O Tribunal de Comarca de Viana condenou esta terça-feira um casal a um ano de prisão, com pena suspensa por dois anos, pelos crimes de introdução em residência alheia e desobediência, num processo relacionado com a ocupação ilegal de um apartamento na centralidade Vida Pacífica, em Luanda.
A sentença foi proferida pelo juiz de Direito António José Eduardo, que considerou provado que os arguidos, Celma Patrícia Zenza dos Santos e Dário Francisco Paulo Manuel, participaram na ocupação de um imóvel situado no 15.º andar daquela urbanização, após o seu arrombamento.
Além da pena de prisão suspensa, o tribunal condenou os dois arguidos ao pagamento de uma multa correspondente a 40 dias, à razão de 75 Unidades de Correcção Fiscal (UCF), bem como ao pagamento de 120 mil kwanzas de taxa de justiça.
A decisão determina ainda a entrega imediata do apartamento à sua legítima proprietária.
De acordo com a sentença, ficou provado que o imóvel foi adquirido por Cláudia Renata Ferreira Paiva através de um contrato-promessa celebrado com a Sonangol Imobiliária em 1 de Outubro de 2015.
Segundo os autos, o apartamento terá sido invadido por um grupo alegadamente liderado por Carlos Coelho que, em concertação com os agora condenados, aproveitou a ausência da proprietária para arrombar e ocupar o imóvel.

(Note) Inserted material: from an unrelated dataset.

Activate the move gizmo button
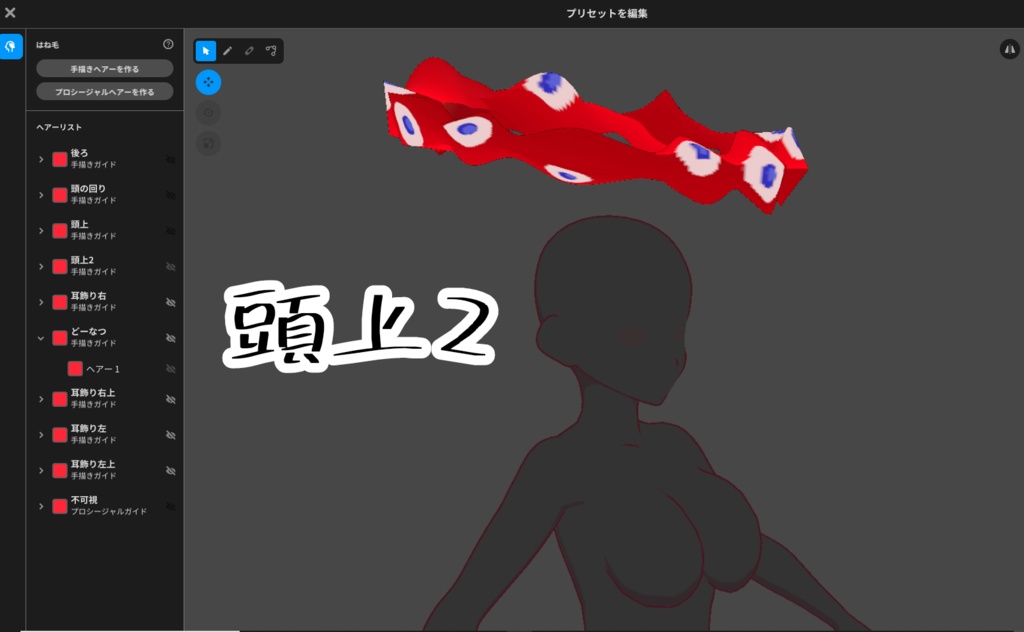The image size is (1024, 632). pos(208,82)
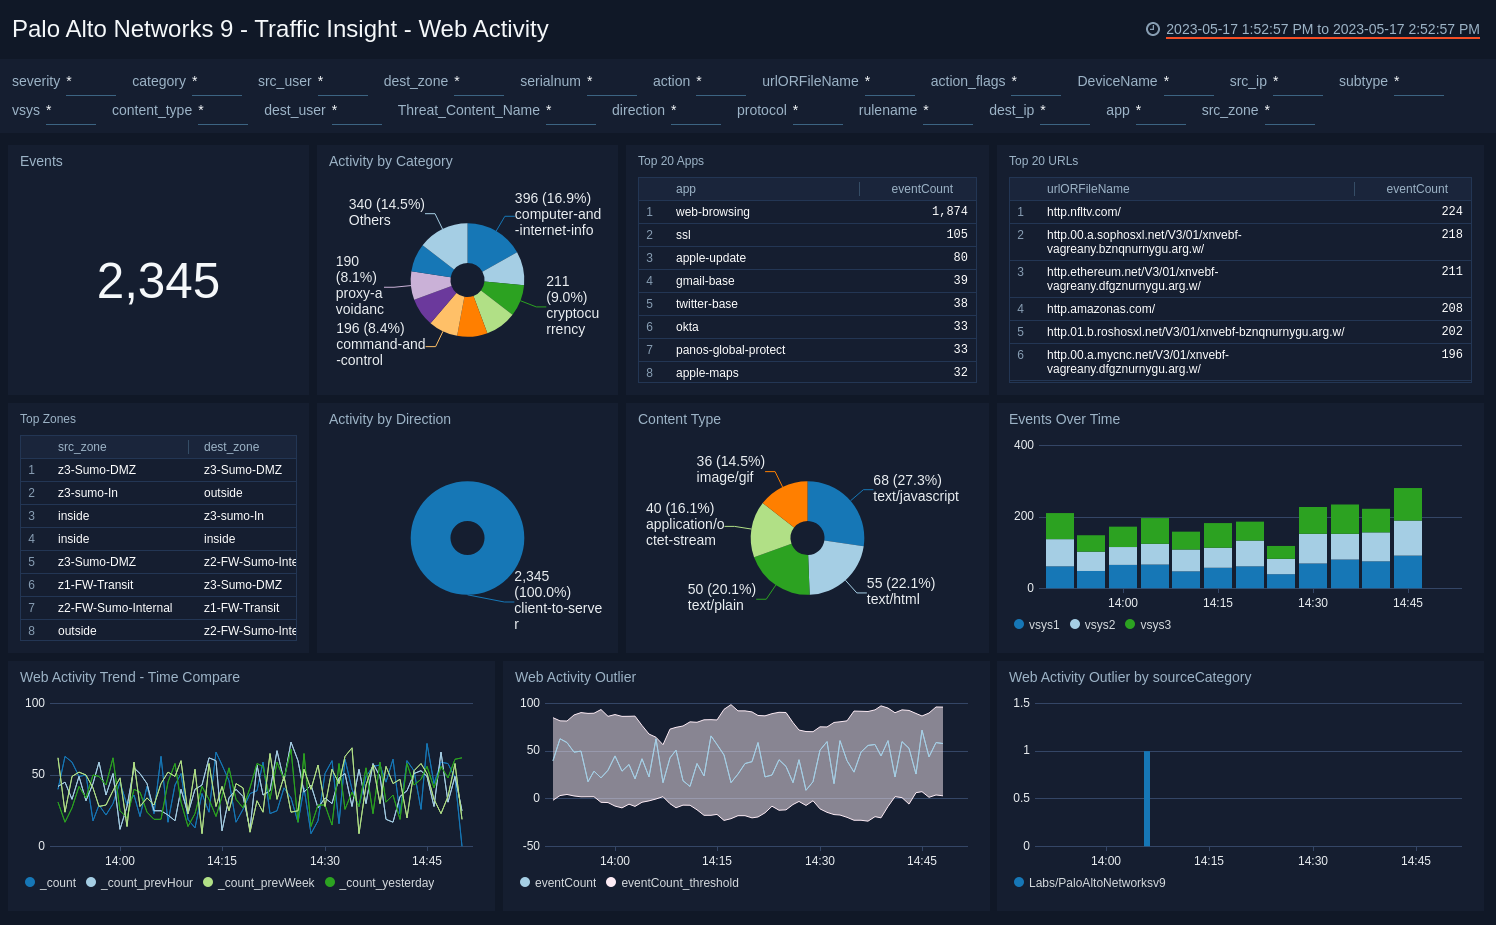Image resolution: width=1496 pixels, height=925 pixels.
Task: Toggle the Labs/PaloAltoNetworksv9 legend item
Action: (x=1091, y=882)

O tribunal considerou igualmente provado que os arguidos foram notificados pelo Ministério Público, em Junho de 2021, para abandonarem voluntariamente o apartamento no prazo de 30 dias, ordem que não foi cumprida, configurando o crime de desobediência.
Na fundamentação da decisão, o juiz entendeu que a suspensão da pena por dois anos se justifica pela natureza do ilícito e pela possibilidade de reparação dos danos causados.
O processo, registado sob o número 407/2024-B, revela ainda que o actual ocupante do apartamento, identificado como Afonso Lopes Bento Matos, apontado como próximo dos arguidos, é suspeito de ter recorrido a documentação alegadamente falsificada para sustentar a posse do imóvel.
De acordo com elementos constantes dos autos, entre os documentos apresentados figuraria uma escritura pública cuja autenticidade terá sido contestada pelo Fundo de Fomento Habitacional e pelos serviços do Notariado, segundo informações reunidas durante a instrução do processo.
O caso insere-se num conjunto de litígios relacionados com ocupações ilegais de imóveis em centralidades habitacionais do país, fenómeno que tem motivado diversas acções judiciais e administrativas visando a recuperação de património habitacional por parte dos legítimos proprietários.